恋し、挑みし、闘へ乙女
「だから不審死が多いんだわ」

ここ数ヶ月、高爵位夫婦の事件が相次いでいた。夫婦どちらかの浮気が原因らしい。

「それもこれも婚ピューターのせいだわ。この間も……」と乙女は先日目にした緊急速報を思い出す。

「梅大路綾鷹め!」

ギリギリ奥歯を噛む。

「あの男、いけしゃあしゃあとあの事件でもインタビューに答えていたわよね。
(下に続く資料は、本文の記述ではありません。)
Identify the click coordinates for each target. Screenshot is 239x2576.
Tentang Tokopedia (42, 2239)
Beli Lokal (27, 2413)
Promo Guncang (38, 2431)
本当、ムカつく」

超ズームのアップにも難なく耐えたイケメン顔を思い出す。

「ニュースに再々出てるから顔は知っていたけど、そうだった……国家親衛隊の隊長だった。あの若さで最高位なんだと思ってたんだ」

年齢は確か……とこめかみをグリグリしながら目を瞑る。

「二十八歳だ! 実物はもっと若く見えるけど……」と綾鷹の姿を思い出すとブルンと頭を振る。

「ヤメ! あんな意地悪男、金輪際思い出したくもない」

ザバンと湯から出ると、乙女は親の敵のように体を洗い始める。



小一時間の入浴を済ませた乙女が脱衣室から出るとミミと駒子、そして、上機嫌の一葉が待ちかねていた。

「乙女さん、今日は一段と綺麗だわ」と一葉。
「さぁさぁ、まずは髪を整えますよ!」と駒子。
「お化粧はナチュラルに! でもシッカリと!」とミミ。

三人は嬉々と張り切り乙女を変身させていく。